First of all, a pair of words about how voltage converters (buck, boost, linear) sense voltage: you have feedback pin (FB), the voltage there will always try to be some constant. 1.25V for your chip (most typical; EDIT it's 1.23V in datasheet, plus some tolerance, too little difference to care, especially for this discussion, but it's up to you). There is always a voltage divider from the OUTPUT to FB, and your converter outputs such voltage, that the output of divider that goes to FB is always 1.25V. So if you have FB voltage divider (between output, FB and ground) 10k+10k, then output voltage is set to 2.5V (so FB will 1.25V). If FB voltage divider is 30k+10k, then output voltage is set to 5V (so that output of divider is 1.25V again). This logic works for buck converters, boost converters and linear regulators.
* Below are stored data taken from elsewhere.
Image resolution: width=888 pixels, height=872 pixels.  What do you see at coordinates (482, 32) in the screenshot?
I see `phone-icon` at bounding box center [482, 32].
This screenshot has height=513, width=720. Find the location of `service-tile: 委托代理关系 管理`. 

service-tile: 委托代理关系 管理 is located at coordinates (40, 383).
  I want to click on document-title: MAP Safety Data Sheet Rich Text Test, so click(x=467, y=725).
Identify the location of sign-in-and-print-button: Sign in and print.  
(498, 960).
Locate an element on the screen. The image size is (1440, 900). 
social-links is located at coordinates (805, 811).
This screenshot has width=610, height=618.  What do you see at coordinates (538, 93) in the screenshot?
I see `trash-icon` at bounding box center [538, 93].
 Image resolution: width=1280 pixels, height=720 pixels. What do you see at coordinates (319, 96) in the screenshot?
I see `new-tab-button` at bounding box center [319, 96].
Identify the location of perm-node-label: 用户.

Here is a simplified schematic I googled up, and you can see 10k+1k voltage divider here, so the output voltage will be 11 times feedback voltage:

Now that we have that sorted out, how do we get constant current out of such configuration? We'll do a smart thing: if the chip sets output voltage so that FB is always 1.25V, we can actually take advantage of that, get rid of feedback voltage divider and rearrange the circuit in this way:

So the chip will output whatever voltage is necessary for Vfb to be 1.25V. And the current is obviously fixed at 1.25V/Rsense (or it could be an adjustable resistance of course). Of course, it's your job to make sure the device can output the current you want (low currents can be a problem too - read the datasheet - may prefer linear regulator for low currents), and also make sure input and potential output voltages are all within operating range.
EDIT: I noticed you want 0.8A output. Well, in that case, you take 1.23V FB voltage and divide it by 0.8A, that gives 1.5375 Ohm resistor. So you have IC output that goes into load, that goes into 1.5 Ohm resistor and to GND.